La verità è che la guerra è un assassinio di massa, la più grande disgrazia della nostra civiltà; e che garantire la pace mondiale deve essere il nostro principale obiettivo politico, un obiettivo che viene molto prima della scelta fra democrazia e dittatura, o tra capitalismo e socialismo.

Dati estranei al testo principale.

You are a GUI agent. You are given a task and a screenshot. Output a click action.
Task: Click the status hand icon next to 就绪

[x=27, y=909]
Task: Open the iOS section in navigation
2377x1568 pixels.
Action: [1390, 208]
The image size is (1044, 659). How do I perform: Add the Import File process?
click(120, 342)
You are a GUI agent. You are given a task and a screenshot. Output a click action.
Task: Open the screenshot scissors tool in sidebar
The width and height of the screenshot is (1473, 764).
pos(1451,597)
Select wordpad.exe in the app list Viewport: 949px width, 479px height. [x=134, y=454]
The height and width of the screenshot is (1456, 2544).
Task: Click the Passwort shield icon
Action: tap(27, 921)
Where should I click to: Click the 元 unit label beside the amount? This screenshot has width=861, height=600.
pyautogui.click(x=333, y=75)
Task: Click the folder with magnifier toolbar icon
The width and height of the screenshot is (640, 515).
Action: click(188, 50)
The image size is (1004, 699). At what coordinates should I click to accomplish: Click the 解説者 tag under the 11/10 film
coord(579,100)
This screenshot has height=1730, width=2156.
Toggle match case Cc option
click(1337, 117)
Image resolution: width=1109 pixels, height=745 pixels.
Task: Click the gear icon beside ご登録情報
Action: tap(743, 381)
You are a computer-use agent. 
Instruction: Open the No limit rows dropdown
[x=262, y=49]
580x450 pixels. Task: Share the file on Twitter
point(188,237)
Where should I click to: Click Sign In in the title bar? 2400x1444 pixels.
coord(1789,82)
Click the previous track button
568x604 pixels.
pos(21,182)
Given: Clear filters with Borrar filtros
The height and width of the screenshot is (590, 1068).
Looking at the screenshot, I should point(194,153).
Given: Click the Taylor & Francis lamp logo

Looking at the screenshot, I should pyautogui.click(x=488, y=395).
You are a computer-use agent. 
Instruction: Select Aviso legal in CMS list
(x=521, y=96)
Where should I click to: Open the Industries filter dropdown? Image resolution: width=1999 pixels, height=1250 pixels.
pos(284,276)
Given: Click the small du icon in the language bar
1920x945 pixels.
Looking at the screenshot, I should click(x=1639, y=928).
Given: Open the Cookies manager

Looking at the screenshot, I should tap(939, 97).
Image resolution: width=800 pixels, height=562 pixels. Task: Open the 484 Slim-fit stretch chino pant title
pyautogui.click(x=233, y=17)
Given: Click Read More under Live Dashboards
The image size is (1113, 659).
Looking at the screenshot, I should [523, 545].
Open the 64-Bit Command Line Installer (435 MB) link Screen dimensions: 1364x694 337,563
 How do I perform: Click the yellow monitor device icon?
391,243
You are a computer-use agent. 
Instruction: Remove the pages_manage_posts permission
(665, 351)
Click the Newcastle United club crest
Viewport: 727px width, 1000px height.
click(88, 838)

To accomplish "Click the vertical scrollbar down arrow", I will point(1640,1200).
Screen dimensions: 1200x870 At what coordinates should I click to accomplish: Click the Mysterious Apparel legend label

Non esiste, infatti, la possibilità di un sostanziale progresso sociale finché non sia istituita un’organizzazione internazionale tale da impedire effettivamente la guerra tra le nazioni della terra» (Hans Kelsen 1944, La pace attraverso il diritto).

Sembra facciano eco a queste – un’eco amarissima – le parole di Domenico Quirico (La Stampa, 6 giugno), che, commentando la brutale dichiarazione di Danilov, il segretario del consiglio di sicurezza ucraino, secondo il quale per Kiev il rischio del ricorso all'atomica da parte dei russi non ha alcun significato, ci avverte: «Questa progressione della guerra verso la esplicita assenza di limiti…impone alcune amare constatazioni. Il diritto internazionale, purtroppo, non ha mai impedito o imposto limiti ad alcuna guerra…A limitare il ricorso alla guerra tra i Grandi, nella seconda metà del Novecento, è stata soltanto la reciproca paura di annientamento, sintetizzata nella parola deterrenza atomica».

Ma la deterrenza, come dimostra lo sciagurato commento di Danilov, non funziona più. Non importa agli uni; ma agli altri, avverte Quirico, importerà ancor meno. Tutta la storia mostra che anche i popoli che vivono sotto i tiranni, quando il loro territorio è invaso non badano più «alle magagne di chi li comanda, ma solo ad annientare l'invasore». Una sola cosa vorrei aggiungere a questo allarme con cui non da oggi Quirico cerca di risvegliarci dal sonno dogmatico degli affari nostri o delle incipienti vacanze, affidati come siamo a chi guida il treno.

Corsa al dominio

Non è solo l'atomica, l'orizzonte dell'assenza di limiti. Chiunque può vedere oggi in atto la riconfigurazione del globo in una feroce e primitiva corsa alla formazione di nuovi blocchi di potenza e volontà di dominio, al riarmo: si fa sotto i nostri occhi sempre più diffuso e sempre più violento il disordine in cui si preparano nuove guerre, una guerra mondiale nemmeno più a pezzi. E allora riesce davvero incomprensibile che così poche siano le voci a levarsi nel dibattito pubblico, per gridare No! Fermatevi!

Non si parla solo per ottenere risultati. Si parla perché tacere o rimuovere il vero è un crimine che noi – i più, che non decidiamo nulla - abbiamo almeno il potere di non commettere. Nel peggiore dei casi si parla per i posteri: ecco, non è l'umanità intera di una generazione ad essere sfigurata da questa muta, passiva o attiva complicità con il suicidio delle civiltà.

Chi avrà gridato no avrà conservato ai posteri un pezzetto di umanità da cui ricominciare, su quell'immenso tizzone spento, senza più una scintilla di memoria o di pietà, che avremo consegnato ai figli e nipoti sopravvissuti, al posto del mondo umano. Ma si parla anche per il principio etico di universalità: perché, se tutti parlassero, anche quelli che a farlo corrono veri rischi, allora i leader non se lo potrebbero più permettere, l'arbitrio dell''illimite. Ed ecco un punto in favore di Kelsen: non è vero che il diritto internazionale non ha mai impedito alcuna guerra. Dipende da come è fatto.

Perché nessuno più di Kelsen è lontano da un idealismo ebbro: parte dall’assunto che la guerra non è il mezzo né il fine della politica ma è il suo presupposto. La politica non è la continuazione della guerra con altri mezzi, ma il lavoro per estinguerla.

Ed è proprio quello che la politica fece quando il grido unanime delle nazioni la fece diventare per un momento sovranazionale. L'Unione europea, per esempio, ci ha preservato da guerre interne dal 1950 a oggi, e non è detto che lo farà più quando le sue nazioni saranno ridiventate la parata di sovranismi armati che molte di loro già minacciano.